The parallelism of flash, combined with Purity operating environment software which was designed to exploit it, allows us to drive significantly more data reduction (dedupe and compression) than disk-based systems.  

Our DirectFlash technology allows us to ship much denser systems without sacrificing performance in the way that large HDDs or SSDs would, which results in being able to provide several times more raw storage behind the same amount of compute that other systems can.  

And then with the operating savings we give customers in lower power, cooling, and space costs, as well as reliability and service lifetimes – we can make flash very compelling compared to HDD-based systems on a TCO-basis.

Pure Prediction – 3: The workloads that dominate companies’ IT and strategic agendas are increasingly based on modern machine generated unstructured data which is incompatible with the spinning disk. 

Blocks & Files: Why is machine-generated data incompatible with spinning disk? It needs to be stored and disk storage is cheaper than flash storage. What is the problem?

Ajay Singh: Unstructured data tends to be produced and accessed in much more unpredictable and highly concurrent ways – mostly as a result of the applications interacting with the data. Structured data tends to be beholden to a single application, which drives one type of access pattern and moderate parallelism.  

Some forms of unstructured data, particularly those involved in analytics / data pipelines or technical computing, tend to be fanned in and out of larger scale-out applications / compute tiers, which results in highly parallel and less predictable data access patterns – something that is much more challenging for mechanical disk-based systems to manage.

Pure Prediction – 4: The pandemic has forced organizations to look at the human touch points associated with forklift upgrades, painful upgrades, and unplanned outages – and the need to eliminate them. Flash is better enabled by software and significantly more reliable. 

Blocks & Files: Prove it. High-availability disk drive arrays can have non-painful, non-forklift upgrades and can be free from outages. Such things are not inherently media-centric. Why is flash better enabled by software than disk and what is it better enabled for? What numbers are you using to justify the statement that flash is significantly more reliable than disk?

Ajay Singh: Pure’s flash is significantly more reliable than disk.  We look at industry data on annualized failure rates (AFR) of HDDs and SSDs, and compared to our own fleet reliability data (DirectFlash modules that Pure has shipped, is supporting, and is monitoring through phone home telemetry), our flash modules are significantly more reliable as measured by our own annualized return rates.  

This advantage compared to HDDs, is largely from avoiding environmental or mechanical failures, and compared to SSDs is largely from far simpler firmware in the drives (due to DirectFlash software), and much better media endurance due to Purity’s flash awareness and optimizing for P/E cycles.

Pure Prediction – 5: Truly elastic “as-a-service consumption” is delivering the agility that organizations need as they evolve to distributed cloud architectures.

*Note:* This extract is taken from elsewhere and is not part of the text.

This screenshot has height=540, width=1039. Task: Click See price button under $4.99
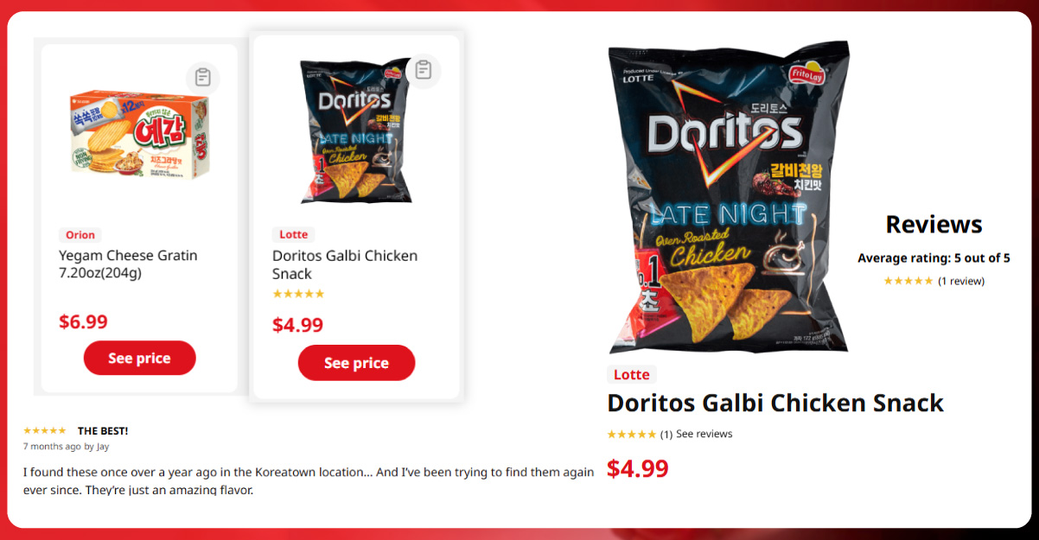(x=356, y=363)
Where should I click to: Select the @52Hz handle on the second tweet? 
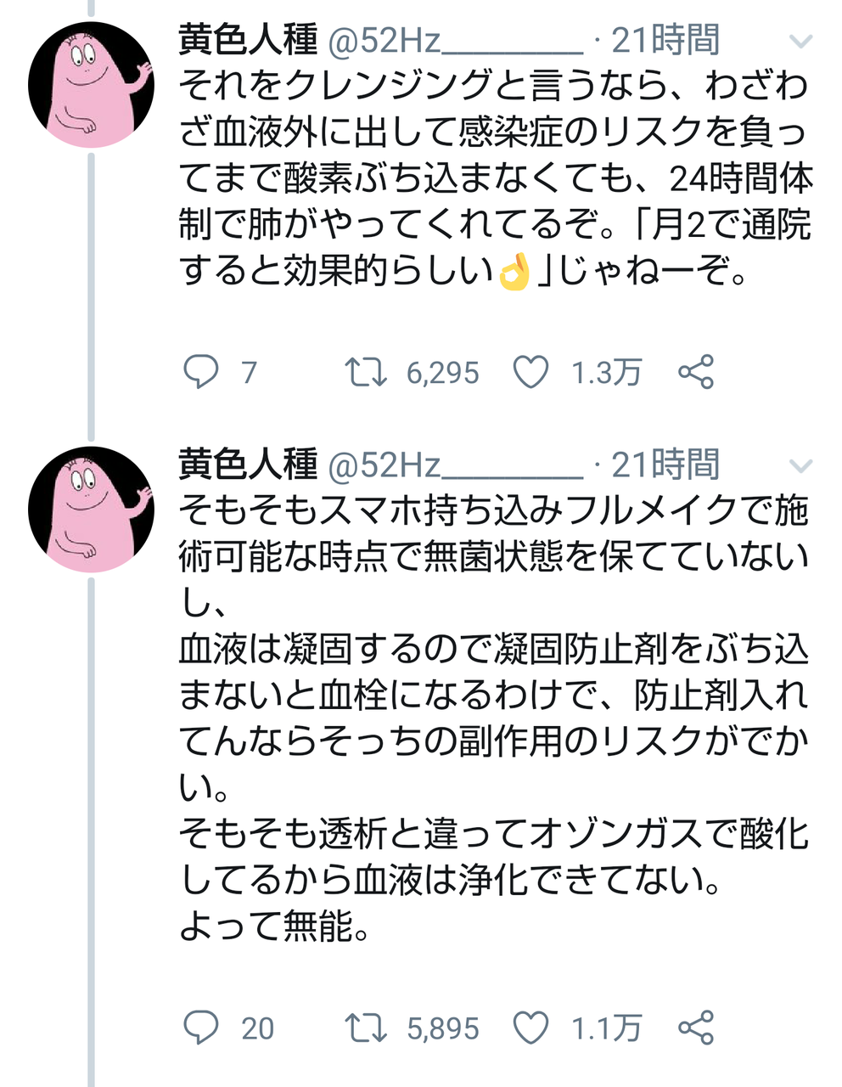(x=455, y=464)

Flash is more agile and efficient.

Blocks & Files: Are you saying that disk storage cannot be used in an elastic “as-a-service consumption way? Why not? The hyperscalers use disk storage in an as-a-service way so they find it agile and efficient. What numbers are you using to justify this claim? Which hyperscalers have abandoned disk storage?

Ajay Singh: This is more a comment on the as-a-Service experience built on enterprise arrays – hyperscalers have built their services on significantly different infrastructure (SW and HW) than the typical enterprise has or needs.  

Within the context of enterprise-class systems, Pure’s flash-based systems are able to serve a wide range of workloads, over a wide range of performance and capacity points, with a single set of HW building blocks, a largely shared SW codebase, and 2 core architectures.  This is contrasted against many other systems needing to be more specifically configured/tuned for different workload types, making it much more difficult to deliver a truly seamless “as-a-Service” experience based on it.